L’eléborme
L’éléborme n’a jamais été vu ni rencontré ailleurs que dans les rêves qui prennent naissance sur la face de la lune qui nous est interdite. Ces rêves ont la particularité, lorsqu’ils nous visitent, de nous présenter des symboles étrangers aux observations diurnes ou nocturnes de notre satellite.

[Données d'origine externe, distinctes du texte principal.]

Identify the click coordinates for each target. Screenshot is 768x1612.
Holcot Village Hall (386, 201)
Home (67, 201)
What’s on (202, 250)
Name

Bien que de nature onirique, l’éléborme n’en est pas moins réel. Il est ainsi conjecturé qu’une rencontre, dans notre monde, entre un être humain et cette créature est tout à fait envisageable — sous réserve toutefois que soient remplies les trois conditions suivantes :
• La personne qui désire rencontrer l’éléborme doit posséder en elle le désir inextinguible et sincère d’une connaissance objective d’elle-même, tant de sa face obscure que de celle qu’elle croit connaître ;
• La nuit de la rencontre doit être sans lune ;
• La rencontre ne pourra être relatée par les protagonistes autrement que par la retranscription symbolique des rêves qui l’avaient imaginée.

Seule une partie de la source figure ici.